Total production for the 1911 model year was expected to be 3000 cars. By 1916, production of these cars had reached 15 to 20 units a day, so the company moved from Detroit to a larger facility in Cleveland. This proved too stressful on the company's finances, and they declared bankruptcy in April 1918.

==Dealerships==
The company opened a dealership in Kansas City, Missouri, around June 1910. The newly constructed building was located at 321 Admiral Boulevard, on the southeast corner of Admiral Boulevard and McGee Street. H. F. Worth was the sales manager at the time.
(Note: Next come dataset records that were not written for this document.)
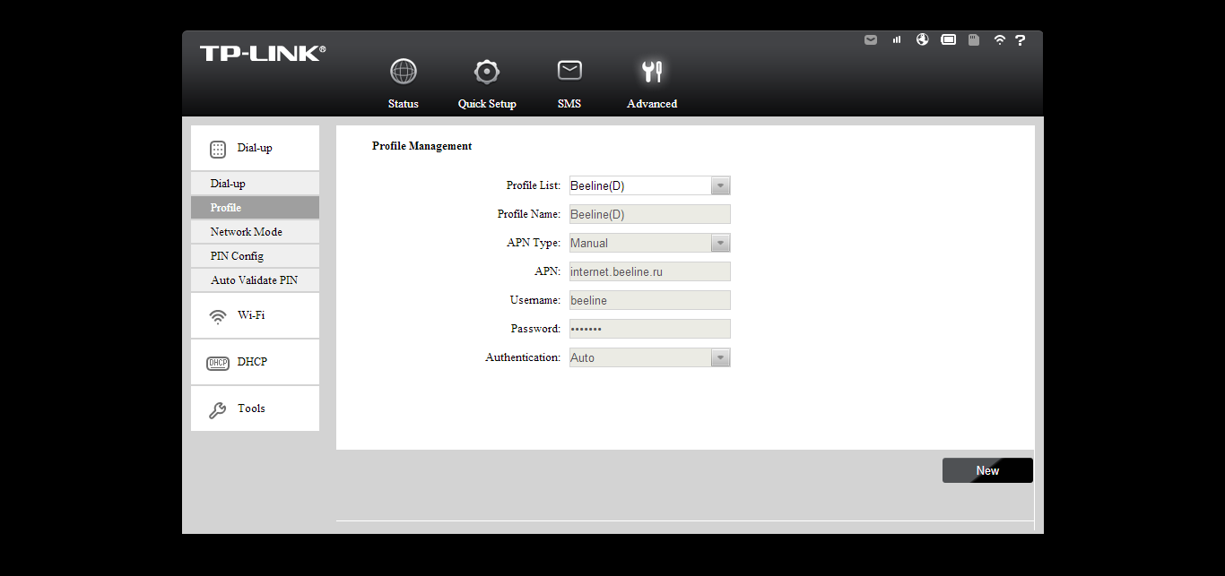This screenshot has width=1225, height=576.
Task: Open the Status page globe icon
Action: tap(404, 72)
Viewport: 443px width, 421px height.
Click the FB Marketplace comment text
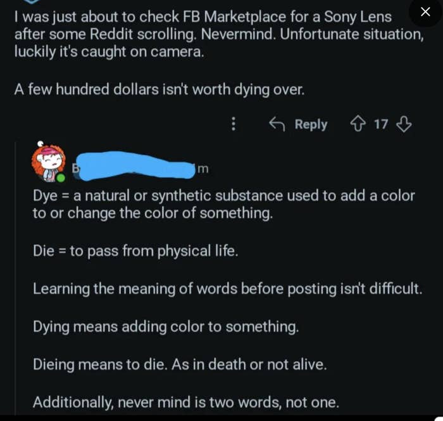coord(218,34)
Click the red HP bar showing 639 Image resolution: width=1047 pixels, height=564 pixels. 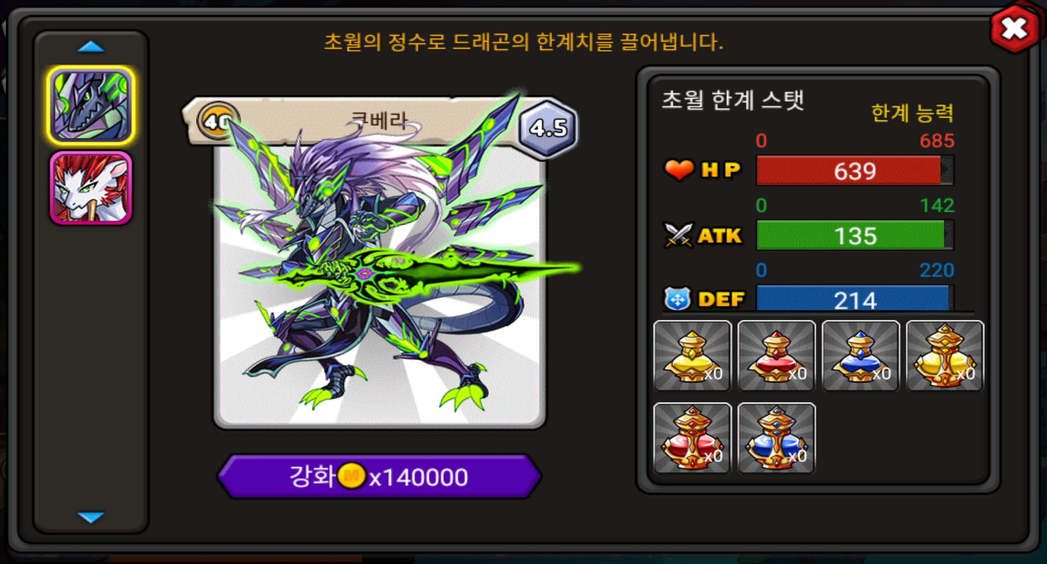click(855, 170)
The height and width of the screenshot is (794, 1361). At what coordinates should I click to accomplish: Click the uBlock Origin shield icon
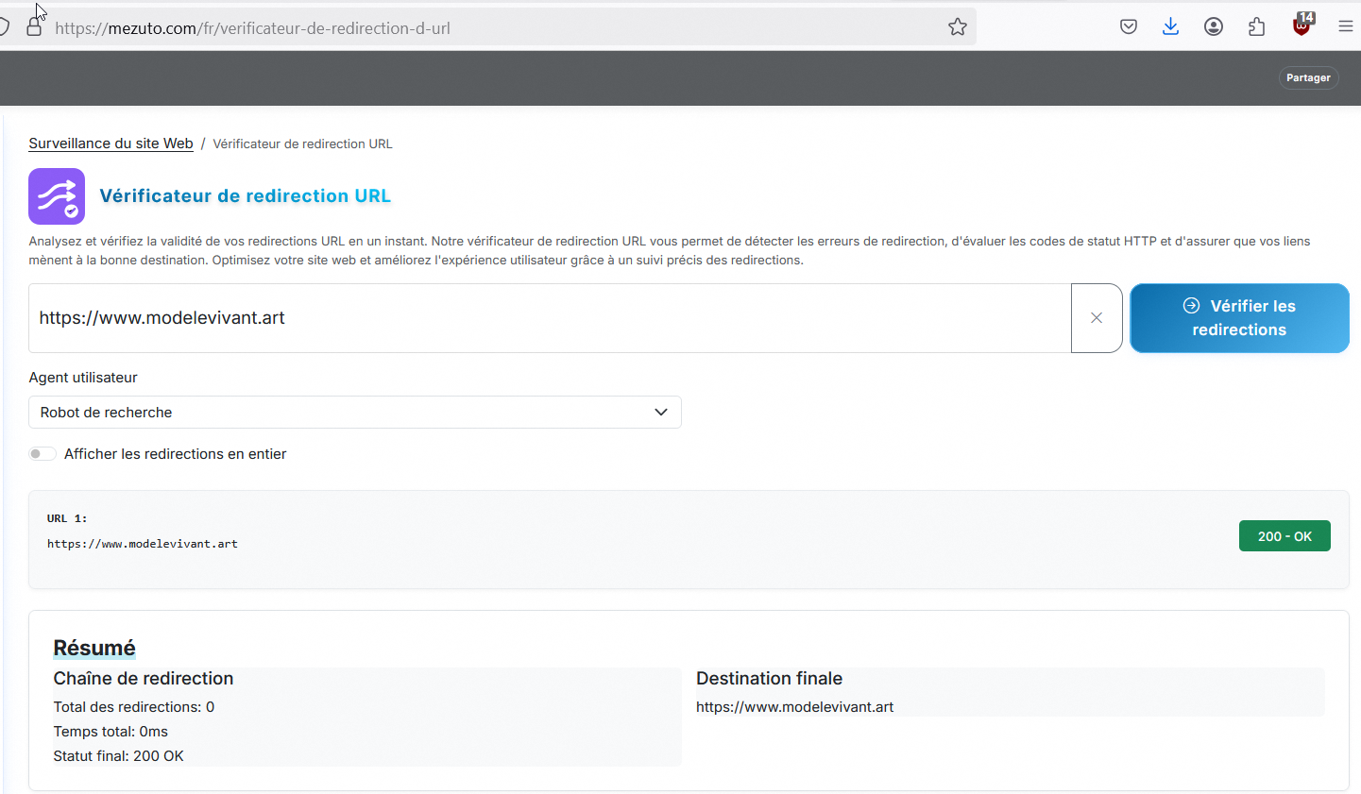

His goal was to "place five hundred cars in Kansas, Missouri and Oklahoma."

==Models==
Models that Abbott-Detroit offered included:

- 34/45 hp (25/30 kW) Fore Door Roadster
- Limousine (1913 model)
- 44/40 hp (33/37 kW) Battleship Roadster
- 34 hp (25 kW) Model F
- 31 hp (24 kW) Model L
- 22 hp (20 kW) Model K
- 30 hp Fore Door Roadster ($1500 in 1910)
- 30 hp Fore Door Demi Tonneau ($1650 in 1910)

Prices ranged from US$1700 for the Fore Door to US$3050 for the Limousine.